**The task**: Rewrite the rows below as a Markdown table with two columns, No and Line. Number each non-blank line, and leave out blank lines.

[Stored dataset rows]
———
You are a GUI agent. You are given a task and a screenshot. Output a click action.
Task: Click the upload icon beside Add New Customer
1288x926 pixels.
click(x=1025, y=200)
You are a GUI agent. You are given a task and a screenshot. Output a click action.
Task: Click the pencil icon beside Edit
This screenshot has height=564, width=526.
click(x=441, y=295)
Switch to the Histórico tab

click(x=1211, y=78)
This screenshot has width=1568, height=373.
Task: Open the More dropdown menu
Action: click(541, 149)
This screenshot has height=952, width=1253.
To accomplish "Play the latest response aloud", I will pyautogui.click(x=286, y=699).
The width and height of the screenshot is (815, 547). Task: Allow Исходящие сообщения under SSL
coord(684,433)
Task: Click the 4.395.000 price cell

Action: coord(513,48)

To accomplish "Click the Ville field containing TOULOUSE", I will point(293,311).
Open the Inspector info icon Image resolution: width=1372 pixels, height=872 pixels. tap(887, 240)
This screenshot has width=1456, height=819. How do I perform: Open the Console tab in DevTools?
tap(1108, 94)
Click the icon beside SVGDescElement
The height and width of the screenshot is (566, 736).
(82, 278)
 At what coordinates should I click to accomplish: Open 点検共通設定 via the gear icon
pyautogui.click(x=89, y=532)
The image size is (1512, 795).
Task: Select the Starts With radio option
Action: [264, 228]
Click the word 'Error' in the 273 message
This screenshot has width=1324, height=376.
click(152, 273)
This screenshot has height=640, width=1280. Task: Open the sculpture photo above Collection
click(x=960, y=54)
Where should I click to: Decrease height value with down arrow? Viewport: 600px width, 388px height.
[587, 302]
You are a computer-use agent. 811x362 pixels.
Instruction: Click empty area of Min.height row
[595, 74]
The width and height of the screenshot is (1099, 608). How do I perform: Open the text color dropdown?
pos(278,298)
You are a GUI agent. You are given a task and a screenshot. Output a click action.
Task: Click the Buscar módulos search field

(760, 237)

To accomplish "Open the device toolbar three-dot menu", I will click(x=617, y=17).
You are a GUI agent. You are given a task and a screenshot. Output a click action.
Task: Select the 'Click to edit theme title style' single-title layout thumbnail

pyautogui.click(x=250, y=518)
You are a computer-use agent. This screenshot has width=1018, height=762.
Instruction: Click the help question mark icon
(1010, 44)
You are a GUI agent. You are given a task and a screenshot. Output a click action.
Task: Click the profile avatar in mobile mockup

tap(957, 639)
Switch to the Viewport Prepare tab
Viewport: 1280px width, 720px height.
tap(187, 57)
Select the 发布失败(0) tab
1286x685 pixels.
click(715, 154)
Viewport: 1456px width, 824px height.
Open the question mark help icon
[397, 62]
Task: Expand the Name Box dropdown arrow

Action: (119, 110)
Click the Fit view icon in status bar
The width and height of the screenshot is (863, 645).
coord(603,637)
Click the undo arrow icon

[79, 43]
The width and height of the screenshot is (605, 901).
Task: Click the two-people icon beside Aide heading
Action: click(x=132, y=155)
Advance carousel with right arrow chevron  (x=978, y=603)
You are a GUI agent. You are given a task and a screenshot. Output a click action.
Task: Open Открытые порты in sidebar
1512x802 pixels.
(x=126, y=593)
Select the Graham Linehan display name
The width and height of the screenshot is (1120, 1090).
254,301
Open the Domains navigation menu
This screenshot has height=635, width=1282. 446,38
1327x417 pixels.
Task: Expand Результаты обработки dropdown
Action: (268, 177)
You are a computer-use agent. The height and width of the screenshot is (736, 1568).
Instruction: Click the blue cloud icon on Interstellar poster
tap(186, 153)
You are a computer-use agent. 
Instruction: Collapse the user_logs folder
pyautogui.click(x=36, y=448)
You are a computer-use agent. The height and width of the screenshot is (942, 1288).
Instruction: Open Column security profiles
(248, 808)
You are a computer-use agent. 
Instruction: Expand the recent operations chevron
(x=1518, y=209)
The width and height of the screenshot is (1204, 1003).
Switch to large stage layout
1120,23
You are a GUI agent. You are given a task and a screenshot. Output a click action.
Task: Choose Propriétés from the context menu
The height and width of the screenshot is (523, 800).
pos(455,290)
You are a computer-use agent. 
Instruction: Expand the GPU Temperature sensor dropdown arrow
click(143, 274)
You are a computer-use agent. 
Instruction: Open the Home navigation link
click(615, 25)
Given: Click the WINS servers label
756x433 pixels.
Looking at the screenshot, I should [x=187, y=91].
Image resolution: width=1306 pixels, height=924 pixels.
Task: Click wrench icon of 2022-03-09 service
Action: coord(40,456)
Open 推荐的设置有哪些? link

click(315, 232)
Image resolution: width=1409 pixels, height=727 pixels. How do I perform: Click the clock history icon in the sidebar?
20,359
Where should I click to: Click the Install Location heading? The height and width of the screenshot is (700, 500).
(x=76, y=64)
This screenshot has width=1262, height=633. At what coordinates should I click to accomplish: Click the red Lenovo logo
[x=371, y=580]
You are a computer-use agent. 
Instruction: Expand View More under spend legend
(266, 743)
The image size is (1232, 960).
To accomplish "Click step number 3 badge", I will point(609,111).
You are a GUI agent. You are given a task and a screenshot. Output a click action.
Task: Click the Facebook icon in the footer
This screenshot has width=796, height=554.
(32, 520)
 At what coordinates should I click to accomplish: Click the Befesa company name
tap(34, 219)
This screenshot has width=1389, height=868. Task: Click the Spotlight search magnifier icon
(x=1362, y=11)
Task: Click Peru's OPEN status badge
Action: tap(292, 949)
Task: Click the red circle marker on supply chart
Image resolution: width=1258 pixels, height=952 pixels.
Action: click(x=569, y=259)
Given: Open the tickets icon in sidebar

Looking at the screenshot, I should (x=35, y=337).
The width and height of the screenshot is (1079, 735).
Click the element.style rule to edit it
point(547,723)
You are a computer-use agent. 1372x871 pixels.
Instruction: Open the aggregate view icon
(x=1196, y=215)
———
**Answer to the problem**:
| No | Line |
|---|---|
| 1 | You are a GUI agent. You are given a task and a screenshot. Output a click action. |
| 2 | Task: Click the upload icon beside Add New Customer |
| 3 | 1288x926 pixels. |
| 4 | click(x=1025, y=200) |
| 5 | You are a GUI agent. You are given a task and a screenshot. Output a click action. |
| 6 | Task: Click the pencil icon beside Edit |
| 7 | This screenshot has height=564, width=526. |
| 8 | click(x=441, y=295) |
| 9 | Switch to the Histórico tab |
| 10 | click(x=1211, y=78) |
| 11 | This screenshot has width=1568, height=373. |
| 12 | Task: Open the More dropdown menu |
| 13 | Action: click(541, 149) |
| 14 | This screenshot has height=952, width=1253. |
| 15 | To accomplish "Play the latest response aloud", I will pyautogui.click(x=286, y=699). |
| 16 | The width and height of the screenshot is (815, 547). Task: Allow Исходящие сообщения under SSL |
| 17 | coord(684,433) |
| 18 | Task: Click the 4.395.000 price cell |
| 19 | Action: coord(513,48) |
| 20 | To accomplish "Click the Ville field containing TOULOUSE", I will point(293,311). |
| 21 | Open the Inspector info icon Image resolution: width=1372 pixels, height=872 pixels. tap(887, 240) |
| 22 | This screenshot has width=1456, height=819. How do I perform: Open the Console tab in DevTools? |
| 23 | tap(1108, 94) |
| 24 | Click the icon beside SVGDescElement |
| 25 | The height and width of the screenshot is (566, 736). |
| 26 | (82, 278) |
| 27 |  At what coordinates should I click to accomplish: Open 点検共通設定 via the gear icon |
| 28 | pyautogui.click(x=89, y=532) |
| 29 | The image size is (1512, 795). |
| 30 | Task: Select the Starts With radio option |
| 31 | Action: [264, 228] |
| 32 | Click the word 'Error' in the 273 message |
| 33 | This screenshot has width=1324, height=376. |
| 34 | click(152, 273) |
| 35 | This screenshot has height=640, width=1280. Task: Open the sculpture photo above Collection |
| 36 | click(x=960, y=54) |
| 37 | Where should I click to: Decrease height value with down arrow? Viewport: 600px width, 388px height. |
| 38 | [587, 302] |
| 39 | You are a computer-use agent. 811x362 pixels. |
| 40 | Instruction: Click empty area of Min.height row |
| 41 | [595, 74] |
| 42 | The width and height of the screenshot is (1099, 608). How do I perform: Open the text color dropdown? |
| 43 | pos(278,298) |
| 44 | You are a GUI agent. You are given a task and a screenshot. Output a click action. |
| 45 | Task: Click the Buscar módulos search field |
| 46 | (760, 237) |
| 47 | To accomplish "Open the device toolbar three-dot menu", I will click(x=617, y=17). |
| 48 | You are a GUI agent. You are given a task and a screenshot. Output a click action. |
| 49 | Task: Select the 'Click to edit theme title style' single-title layout thumbnail |
| 50 | pyautogui.click(x=250, y=518) |
| 51 | You are a computer-use agent. This screenshot has width=1018, height=762. |
| 52 | Instruction: Click the help question mark icon |
| 53 | (1010, 44) |
| 54 | You are a GUI agent. You are given a task and a screenshot. Output a click action. |
| 55 | Task: Click the profile avatar in mobile mockup |
| 56 | tap(957, 639) |
| 57 | Switch to the Viewport Prepare tab |
| 58 | Viewport: 1280px width, 720px height. |
| 59 | tap(187, 57) |
| 60 | Select the 发布失败(0) tab |
| 61 | 1286x685 pixels. |
| 62 | click(715, 154) |
| 63 | Viewport: 1456px width, 824px height. |
| 64 | Open the question mark help icon |
| 65 | [397, 62] |
| 66 | Task: Expand the Name Box dropdown arrow |
| 67 | Action: (119, 110) |
| 68 | Click the Fit view icon in status bar |
| 69 | The width and height of the screenshot is (863, 645). |
| 70 | coord(603,637) |
| 71 | Click the undo arrow icon |
| 72 | [79, 43] |
| 73 | The width and height of the screenshot is (605, 901). |
| 74 | Task: Click the two-people icon beside Aide heading |
| 75 | Action: click(x=132, y=155) |
| 76 | Advance carousel with right arrow chevron  (x=978, y=603) |
| 77 | You are a GUI agent. You are given a task and a screenshot. Output a click action. |
| 78 | Task: Open Открытые порты in sidebar |
| 79 | 1512x802 pixels. |
| 80 | (x=126, y=593) |
| 81 | Select the Graham Linehan display name |
| 82 | The width and height of the screenshot is (1120, 1090). |
| 83 | 254,301 |
| 84 | Open the Domains navigation menu |
| 85 | This screenshot has height=635, width=1282. 446,38 |
| 86 | 1327x417 pixels. |
| 87 | Task: Expand Результаты обработки dropdown |
| 88 | Action: (268, 177) |
| 89 | You are a computer-use agent. The height and width of the screenshot is (736, 1568). |
| 90 | Instruction: Click the blue cloud icon on Interstellar poster |
| 91 | tap(186, 153) |
| 92 | You are a computer-use agent.  |
| 93 | Instruction: Collapse the user_logs folder |
| 94 | pyautogui.click(x=36, y=448) |
| 95 | You are a computer-use agent. The height and width of the screenshot is (942, 1288). |
| 96 | Instruction: Open Column security profiles |
| 97 | (248, 808) |
| 98 | You are a computer-use agent.  |
| 99 | Instruction: Expand the recent operations chevron |
| 100 | (x=1518, y=209) |
| 101 | The width and height of the screenshot is (1204, 1003). |
| 102 | Switch to large stage layout |
| 103 | 1120,23 |
| 104 | You are a GUI agent. You are given a task and a screenshot. Output a click action. |
| 105 | Task: Choose Propriétés from the context menu |
| 106 | The height and width of the screenshot is (523, 800). |
| 107 | pos(455,290) |
| 108 | You are a computer-use agent.  |
| 109 | Instruction: Expand the GPU Temperature sensor dropdown arrow |
| 110 | click(143, 274) |
| 111 | You are a computer-use agent.  |
| 112 | Instruction: Open the Home navigation link |
| 113 | click(615, 25) |
| 114 | Given: Click the WINS servers label |
| 115 | 756x433 pixels. |
| 116 | Looking at the screenshot, I should [x=187, y=91]. |
| 117 | Image resolution: width=1306 pixels, height=924 pixels. |
| 118 | Task: Click wrench icon of 2022-03-09 service |
| 119 | Action: coord(40,456) |
| 120 | Open 推荐的设置有哪些? link |
| 121 | click(315, 232) |
| 122 | Image resolution: width=1409 pixels, height=727 pixels. How do I perform: Click the clock history icon in the sidebar? |
| 123 | 20,359 |
| 124 | Where should I click to: Click the Install Location heading? The height and width of the screenshot is (700, 500). |
| 125 | (x=76, y=64) |
| 126 | This screenshot has width=1262, height=633. At what coordinates should I click to accomplish: Click the red Lenovo logo |
| 127 | [x=371, y=580] |
| 128 | You are a computer-use agent.  |
| 129 | Instruction: Expand View More under spend legend |
| 130 | (266, 743) |
| 131 | The image size is (1232, 960). |
| 132 | To accomplish "Click step number 3 badge", I will point(609,111). |
| 133 | You are a GUI agent. You are given a task and a screenshot. Output a click action. |
| 134 | Task: Click the Facebook icon in the footer |
| 135 | This screenshot has width=796, height=554. |
| 136 | (32, 520) |
| 137 |  At what coordinates should I click to accomplish: Click the Befesa company name |
| 138 | tap(34, 219) |
| 139 | This screenshot has width=1389, height=868. Task: Click the Spotlight search magnifier icon |
| 140 | (x=1362, y=11) |
| 141 | Task: Click Peru's OPEN status badge |
| 142 | Action: tap(292, 949) |
| 143 | Task: Click the red circle marker on supply chart |
| 144 | Image resolution: width=1258 pixels, height=952 pixels. |
| 145 | Action: click(x=569, y=259) |
| 146 | Given: Open the tickets icon in sidebar |
| 147 | Looking at the screenshot, I should (x=35, y=337). |
| 148 | The width and height of the screenshot is (1079, 735). |
| 149 | Click the element.style rule to edit it |
| 150 | point(547,723) |
| 151 | You are a computer-use agent. 1372x871 pixels. |
| 152 | Instruction: Open the aggregate view icon |
| 153 | (x=1196, y=215) |